その後、日本人によるボーイスカウト団は数多く結成されスカウト活動は広まるも戦争で停滞。しかし、ボーイスカウトは地域に根付いていたために戦後すぐ活動は復活し、1950年に日本ボーイスカウト兵庫連盟を結成。今から60年前の1952年には年少(カブ)および年長(シニアー)のプログラムが実施された。以降は隊員数も増加、活動は活況を示すようになった。
日本ボーイスカウト兵庫連盟は、国際交流も積極的に行ってきた。ちょうど180年前、尾張から江戸へ向かっていた宝順丸が遭難、14ヶ月後にアメリカ・ワシントン州沖に漂着した。この時、乗組員14名のうち生き残っていたのは音吉、久吉、岩吉の3名、いわゆる〝三吉〟のみだったが、彼らはアメリカ・インディアンのマカ族の人たちに助けられ、その後異国の地でたくましく生き、通訳や日本最初の聖書翻訳など活躍した。この史実にもとづき、日本ボーイスカウト兵庫連盟は1989年に現地のシアトル第53隊との交流を契機に記念碑を建立、2006年には宝順丸の精巧な模型を兵庫県の姉妹州である米国ワシントン州ニアベイのマカ族博物館に寄贈した。

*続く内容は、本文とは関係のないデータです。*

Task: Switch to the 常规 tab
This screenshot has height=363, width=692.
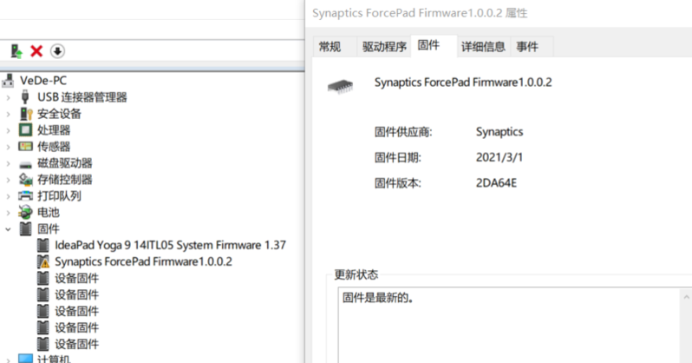Action: [x=330, y=47]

私も、この国際交流活動に兵庫県ボーイスカウト振興財団で常任理事として参加し、日本ボーイスカウト兵庫連盟の役員として長年、運営に携わるという光栄に預かった。神戸でボーイスカウト活動は産声をあげ100年、日本人によるはじめてのウルフ・カブ隊がこの地・須磨で誕生して来年90周年を迎える。私が、指導してきた神戸第23団は、ウルフ・カブ像のお膝元の須磨で活動をつづけ、今年創設60年を迎える。
青少年の健全な育成は、未来の社会に必ずや貢献する。ボーイスカウトの精神は、いまの日本、そして世界に求められている。この記念すべき機会に、その使命の大きさを実感する。